Over the past week, long-term holders of Bitcoin increased their spending to a level that suggests de-risking from the market, but hodling remains the predominant investing strategy.
Uncertain macroeconomic headwinds are likely to have precipitated the increase in the sell-offs last week by long-term holders and shaken some short-term holders out of their positions according to data from blockchain analytics firm Glassnode. Last week, coins older than six months accounted for 5% of total spending, which is a level not seen since last November.
Short-term holders (STH) who have held coins for less than 155 days continue to decline in number, but not necessarily due to selling. Glassnode suggests that while it is generally more common for STH to sell, the recent decline in STH supply “can only occur when large portions of the coin supply are dormant and crossing the 155-day age threshold, becoming Long-Term Holder supply.”
Bitcoin (BTC) accumulation patterns do not suggest bear market behaviors yet as overall sell pressure remains consistent. Also, more than 75% of the BTC circulating supply has been dormant for at least six months despite the recent uptick in selling. Glassnode says this is an indication that investors are still predominantly hodlers.

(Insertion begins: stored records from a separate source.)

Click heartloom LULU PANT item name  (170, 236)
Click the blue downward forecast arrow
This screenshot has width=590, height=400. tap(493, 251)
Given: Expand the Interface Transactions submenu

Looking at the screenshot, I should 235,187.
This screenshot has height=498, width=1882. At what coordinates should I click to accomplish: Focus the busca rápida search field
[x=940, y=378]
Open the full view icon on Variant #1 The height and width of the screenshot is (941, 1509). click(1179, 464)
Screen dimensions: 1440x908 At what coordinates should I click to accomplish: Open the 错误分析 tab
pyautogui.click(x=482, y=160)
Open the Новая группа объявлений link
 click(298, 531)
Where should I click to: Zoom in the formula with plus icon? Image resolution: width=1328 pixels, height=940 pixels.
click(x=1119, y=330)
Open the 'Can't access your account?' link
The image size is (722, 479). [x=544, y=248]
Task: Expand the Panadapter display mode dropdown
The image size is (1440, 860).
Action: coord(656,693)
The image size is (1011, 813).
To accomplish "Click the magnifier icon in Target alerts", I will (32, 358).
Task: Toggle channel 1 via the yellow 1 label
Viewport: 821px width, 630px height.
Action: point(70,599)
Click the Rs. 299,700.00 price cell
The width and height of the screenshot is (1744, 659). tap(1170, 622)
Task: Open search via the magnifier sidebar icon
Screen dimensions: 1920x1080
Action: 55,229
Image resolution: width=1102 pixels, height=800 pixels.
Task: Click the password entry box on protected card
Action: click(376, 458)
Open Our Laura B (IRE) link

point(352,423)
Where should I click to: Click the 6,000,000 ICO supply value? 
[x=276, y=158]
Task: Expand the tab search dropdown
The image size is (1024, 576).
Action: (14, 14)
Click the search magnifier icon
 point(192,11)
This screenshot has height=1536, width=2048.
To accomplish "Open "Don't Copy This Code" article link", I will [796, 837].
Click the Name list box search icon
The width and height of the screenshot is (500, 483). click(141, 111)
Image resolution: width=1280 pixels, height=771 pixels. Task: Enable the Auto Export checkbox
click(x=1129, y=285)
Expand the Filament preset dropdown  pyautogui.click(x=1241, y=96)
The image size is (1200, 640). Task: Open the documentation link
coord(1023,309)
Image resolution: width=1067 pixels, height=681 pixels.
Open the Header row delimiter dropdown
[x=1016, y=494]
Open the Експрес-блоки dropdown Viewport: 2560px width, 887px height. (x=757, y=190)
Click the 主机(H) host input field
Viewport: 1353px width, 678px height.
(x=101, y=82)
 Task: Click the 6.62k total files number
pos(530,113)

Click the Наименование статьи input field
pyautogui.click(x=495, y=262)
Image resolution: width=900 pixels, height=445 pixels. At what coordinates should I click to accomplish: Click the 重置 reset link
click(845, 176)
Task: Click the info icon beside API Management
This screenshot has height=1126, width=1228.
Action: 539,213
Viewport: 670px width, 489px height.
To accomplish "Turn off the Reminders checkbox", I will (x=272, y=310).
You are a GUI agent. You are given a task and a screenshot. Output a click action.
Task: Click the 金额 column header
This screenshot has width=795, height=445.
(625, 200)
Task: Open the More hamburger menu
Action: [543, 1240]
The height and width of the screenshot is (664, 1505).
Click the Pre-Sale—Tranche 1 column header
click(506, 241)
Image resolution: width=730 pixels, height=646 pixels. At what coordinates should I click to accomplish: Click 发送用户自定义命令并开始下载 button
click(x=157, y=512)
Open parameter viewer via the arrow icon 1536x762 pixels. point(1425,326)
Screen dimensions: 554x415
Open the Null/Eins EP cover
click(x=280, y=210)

Glassnode noted that the sell-offs have been into a relatively strong market that has avoided any significant moves up or down and has remained range-bound for most of this yea. This is thought to be staving off a capitulation event which often comes at the end of a bear cycle. There has not been a significant capitulation since last May when BTC price crashed from $58,771 to $34,977 over the course of a 15-day period according to CoinGecko.